The court held that the agencies were obligated to calculate the cost of the action for two reasons. First, the court concluded that a social cost of carbon protocol was available to the agencies that would allow them to measure the GHG impact of the proposed action. Though the agencies claimed that this was a “controversial” tool, the court believed it was reasonable to use because it was developed with the input of several departments and relied on by the agencies to calculate the benefits of the proposed action. Second, the court held that it was improper for the agencies to quantify the benefits and costs of the lease modifications in a draft EIS but include only the benefits of the action in the final EIS.

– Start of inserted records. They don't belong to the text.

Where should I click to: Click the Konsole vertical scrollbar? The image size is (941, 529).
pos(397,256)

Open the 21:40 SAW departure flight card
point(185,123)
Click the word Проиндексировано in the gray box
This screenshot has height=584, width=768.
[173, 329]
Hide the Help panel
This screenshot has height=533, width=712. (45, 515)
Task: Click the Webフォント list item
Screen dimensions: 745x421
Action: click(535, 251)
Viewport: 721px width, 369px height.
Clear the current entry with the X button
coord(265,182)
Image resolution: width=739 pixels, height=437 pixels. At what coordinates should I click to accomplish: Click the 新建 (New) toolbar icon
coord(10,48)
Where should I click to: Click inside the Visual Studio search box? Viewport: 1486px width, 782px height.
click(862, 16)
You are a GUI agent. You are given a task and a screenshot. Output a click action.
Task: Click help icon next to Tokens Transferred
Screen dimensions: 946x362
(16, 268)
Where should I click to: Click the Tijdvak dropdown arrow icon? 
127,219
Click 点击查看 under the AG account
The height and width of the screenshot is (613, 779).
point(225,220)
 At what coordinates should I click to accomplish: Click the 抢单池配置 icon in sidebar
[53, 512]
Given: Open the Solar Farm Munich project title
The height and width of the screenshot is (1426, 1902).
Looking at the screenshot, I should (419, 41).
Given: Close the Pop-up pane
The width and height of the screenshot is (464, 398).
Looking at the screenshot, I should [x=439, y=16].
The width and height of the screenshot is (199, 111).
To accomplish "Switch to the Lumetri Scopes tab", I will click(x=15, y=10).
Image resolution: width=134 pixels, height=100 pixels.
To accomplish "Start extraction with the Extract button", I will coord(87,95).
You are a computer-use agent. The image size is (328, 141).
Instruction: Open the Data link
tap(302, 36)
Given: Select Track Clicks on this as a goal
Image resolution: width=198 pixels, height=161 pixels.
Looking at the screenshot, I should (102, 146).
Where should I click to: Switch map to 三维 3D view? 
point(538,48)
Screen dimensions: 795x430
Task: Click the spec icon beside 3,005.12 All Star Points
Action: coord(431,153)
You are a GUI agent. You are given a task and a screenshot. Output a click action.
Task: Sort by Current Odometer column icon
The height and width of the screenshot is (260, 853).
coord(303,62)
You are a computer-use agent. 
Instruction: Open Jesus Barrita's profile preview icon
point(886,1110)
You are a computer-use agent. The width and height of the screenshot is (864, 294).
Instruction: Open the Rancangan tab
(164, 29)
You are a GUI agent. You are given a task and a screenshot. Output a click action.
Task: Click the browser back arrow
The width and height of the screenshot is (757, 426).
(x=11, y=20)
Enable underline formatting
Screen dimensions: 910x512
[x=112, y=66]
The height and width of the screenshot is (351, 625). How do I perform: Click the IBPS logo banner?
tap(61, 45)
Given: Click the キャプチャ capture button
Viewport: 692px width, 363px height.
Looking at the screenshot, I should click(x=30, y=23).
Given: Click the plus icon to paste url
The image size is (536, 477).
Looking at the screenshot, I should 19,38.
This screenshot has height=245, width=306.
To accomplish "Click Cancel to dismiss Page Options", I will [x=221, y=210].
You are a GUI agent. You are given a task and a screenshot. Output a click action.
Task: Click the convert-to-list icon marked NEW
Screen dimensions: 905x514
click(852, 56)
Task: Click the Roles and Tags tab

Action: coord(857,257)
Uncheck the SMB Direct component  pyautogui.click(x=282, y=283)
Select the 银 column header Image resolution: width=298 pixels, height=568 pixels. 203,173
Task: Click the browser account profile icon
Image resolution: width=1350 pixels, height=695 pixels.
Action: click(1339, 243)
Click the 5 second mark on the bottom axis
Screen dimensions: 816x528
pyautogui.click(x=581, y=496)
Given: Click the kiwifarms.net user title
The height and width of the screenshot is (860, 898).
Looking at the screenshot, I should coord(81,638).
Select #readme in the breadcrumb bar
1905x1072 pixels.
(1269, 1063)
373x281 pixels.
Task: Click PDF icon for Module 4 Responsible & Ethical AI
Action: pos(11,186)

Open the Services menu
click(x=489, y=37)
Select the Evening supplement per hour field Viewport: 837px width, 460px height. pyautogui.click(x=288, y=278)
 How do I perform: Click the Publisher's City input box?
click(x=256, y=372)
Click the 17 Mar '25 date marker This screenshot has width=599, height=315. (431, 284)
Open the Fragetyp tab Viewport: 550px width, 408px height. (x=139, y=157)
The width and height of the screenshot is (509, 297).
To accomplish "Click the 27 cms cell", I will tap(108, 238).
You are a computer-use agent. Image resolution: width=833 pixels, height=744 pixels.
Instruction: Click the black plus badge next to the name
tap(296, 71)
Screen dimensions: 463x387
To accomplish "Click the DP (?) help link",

This opinion is significant because it differs from cases such as WildEarth Guardians v. Jewell, 738 F.3d 298, 309 (D.C. Cir. 2013), and WildEarth Guardians v. U.S. Forest Serv., 828 F. Supp. 2d 1223, 1240 (D. Colo. 2011), that predate the social cost of carbon protocol. These cases rejected demands for agencies to calculate the cost of GHG emissions because no tool existed that could assign a dollar figure to carbon emissions. Now that such a tool exists, the High Country Conservation Advocates opinion may signify a changing view on the issue. Slip Op. at 22 (“The critical importance of the subject, however, tells me that a ‘hard look’ has to include a ‘hard look’ at whether this tool, however imprecise it might be, would contribute to a more informed assessment of the impacts than if it were simply ignored.”). Thus, there will be more pressure on federal agencies to calculate the cost of GHG emissions associated with a federal action and more litigation where such an analysis is not performed.